The first thing that Rosemary thought of when she woke was Carbonel. She sat up and called him softly, but there was no answer. He was not on the bed, or under it. He was not even on the dusty little lead roof outside her window. Thinking back, the whole thing seemed so unbelievable that she began to wonder if perhaps she had dreamed it all. But when she went to look into the wardrobe there was the broom, looking rather forlorn in the corner behind her winter coat. Hearing her wrestling with the wardrobe which had a habit of sticking, Mrs Brown called through the door:
‘Rosie! Get dressed, darling. Breakfast is nearly ready and I don’t want to be late on my first day.’ So Rosemary hurried.
Although they could use Mrs Walker’s kitchen with the big black cooker, there was a gas ring and a fire in their room which they used whenever it was possible. With miracles of timing they managed to cook most of their meals here. Rosemary made the toast while her mother tidied the bedrooms.
‘I meant to go and ask Mrs Walker about your Pussums before I went this morning,’ called Mrs Brown through the open door, ‘but I doubt if I shall have time.’
‘He isn’t here, Mummy. When I woke up this morning he had gone. But I am quite sure he will come back. And please don’t call him Pussums, he doesn’t like it. His name is Carbonel.’ Her mother laughed again.
‘What a grand name! You know, if you brush him and feed him up I think he will be a beautiful cat… If he comes back. I had better wait until this evening, then if he is here I will go and see Mrs Walker. I do hope I can persuade her. It would be such company for you. Rosie, darling, do be careful!’
Through the half-open door drifted the unmistakable smell of burning toast. The idea that Carbonel really might not come back filled Rosemary with such alarm that she forgot what she was doing. But of course he would come back! All the same it was a worrying idea. A second piece of toast was smoking ominously when her mother camé in.
‘Rosie, how careless of you! Sitting there looking at it burning!’
‘I’m sorry, Mummy, I really am. I was thinking how awful it would be if Carbonel didn’t come back. I’ll eat the scraped bits of toast myself, really I will.’
‘Are you sure you won’t be lonely while I’m away, darling?’ said her mother anxiously over their boiled eggs.
‘Not a bit!’ said Rosemary, with such conviction that her mother was comforted. ‘When Carbonel comes back,’ Rosemary said to herself, ‘we will search the town until we find the hat and the cauldron, and I expect it will take days.’
‘I want you to take the dressing-gown round to Miss Withers for me this morning. I finished it last night,’ said Mrs Brown. ‘You had better go by bus, and be careful to change when you get to the Town Hall.’
To spend the morning going with a parcel to the other end of the town was the last thing that Rosemary wanted to do, but as she could not explain why, there was no help for it.
After her mother had gone Rosemary tidied the rooms and washed the dishes.
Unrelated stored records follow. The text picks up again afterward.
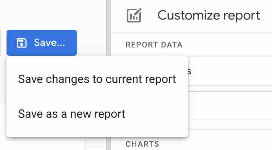Image resolution: width=272 pixels, height=150 pixels.
Task: Click the blank padding at the save menu's bottom
Action: click(97, 132)
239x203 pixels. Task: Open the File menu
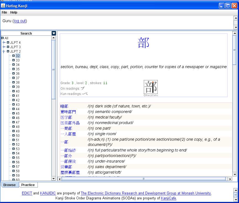[4, 12]
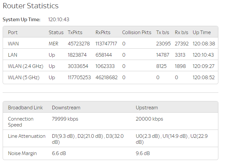Click the Upstream column header
Image resolution: width=225 pixels, height=165 pixels.
147,108
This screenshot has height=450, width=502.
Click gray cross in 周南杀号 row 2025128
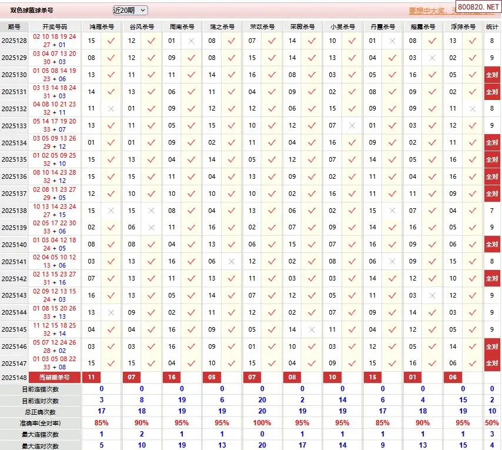pyautogui.click(x=191, y=41)
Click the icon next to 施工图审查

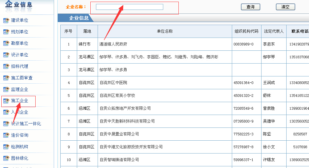[x=6, y=78]
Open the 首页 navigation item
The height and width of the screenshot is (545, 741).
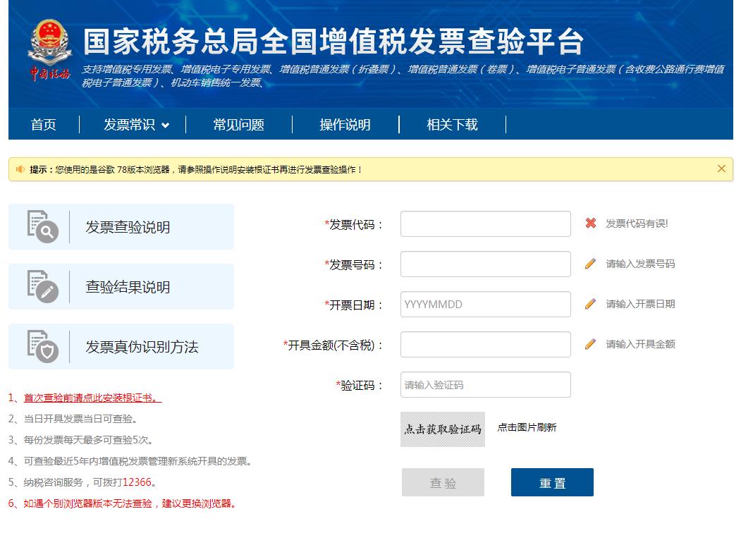(x=44, y=125)
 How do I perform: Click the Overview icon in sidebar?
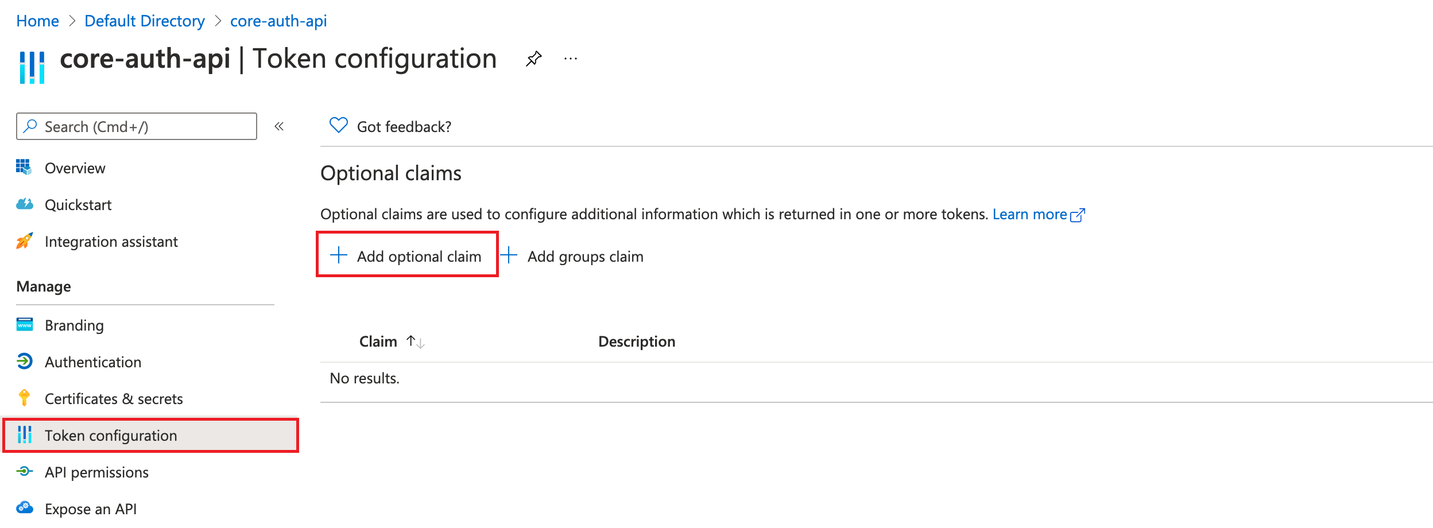(24, 168)
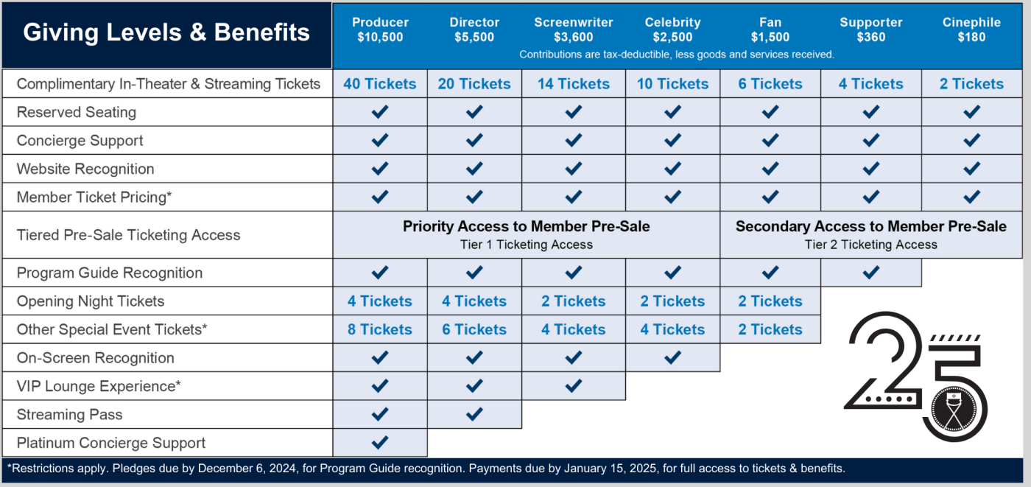This screenshot has width=1031, height=487.
Task: Click the Cinephile checkmark for Member Ticket Pricing
Action: pyautogui.click(x=971, y=197)
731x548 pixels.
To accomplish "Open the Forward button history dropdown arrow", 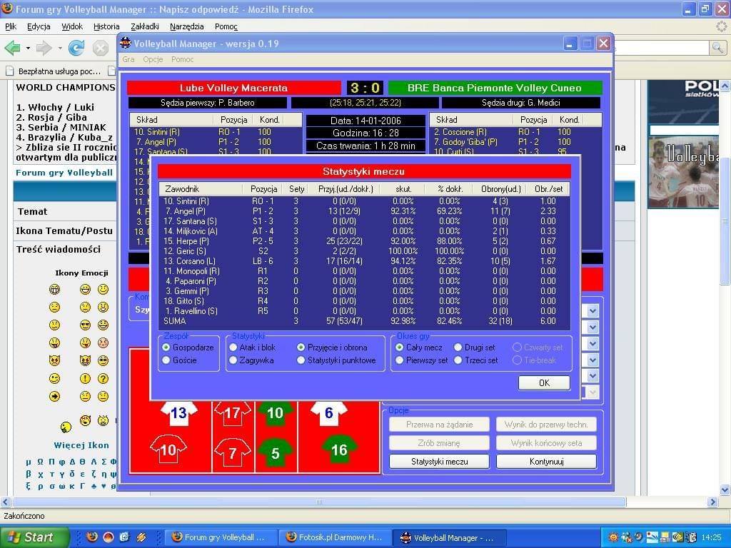I will click(59, 48).
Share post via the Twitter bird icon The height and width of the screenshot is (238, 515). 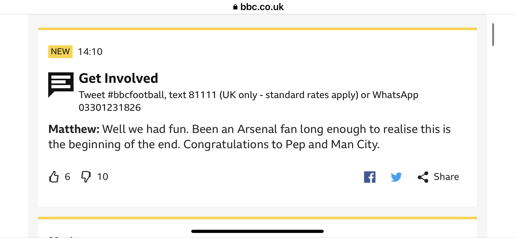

Egg, as everyone knows, is one of the most clinging of things to wash away, and it all seemed to take her a very long time. When at last she had finished Carbonel had still not returned. She set out with her parcel, after leaving a saucer of milk in case he came back while she was away. She had half thought of using the broom again, and had got as far as peering into the gloom of the wardrobe, but the faint quiver she felt in the handle, without Carbonel to advise her, was a little alarming, so she said as carelessly as she could, ‘I just looked in to see if you were all right,’ and shut the door again rather hurriedly.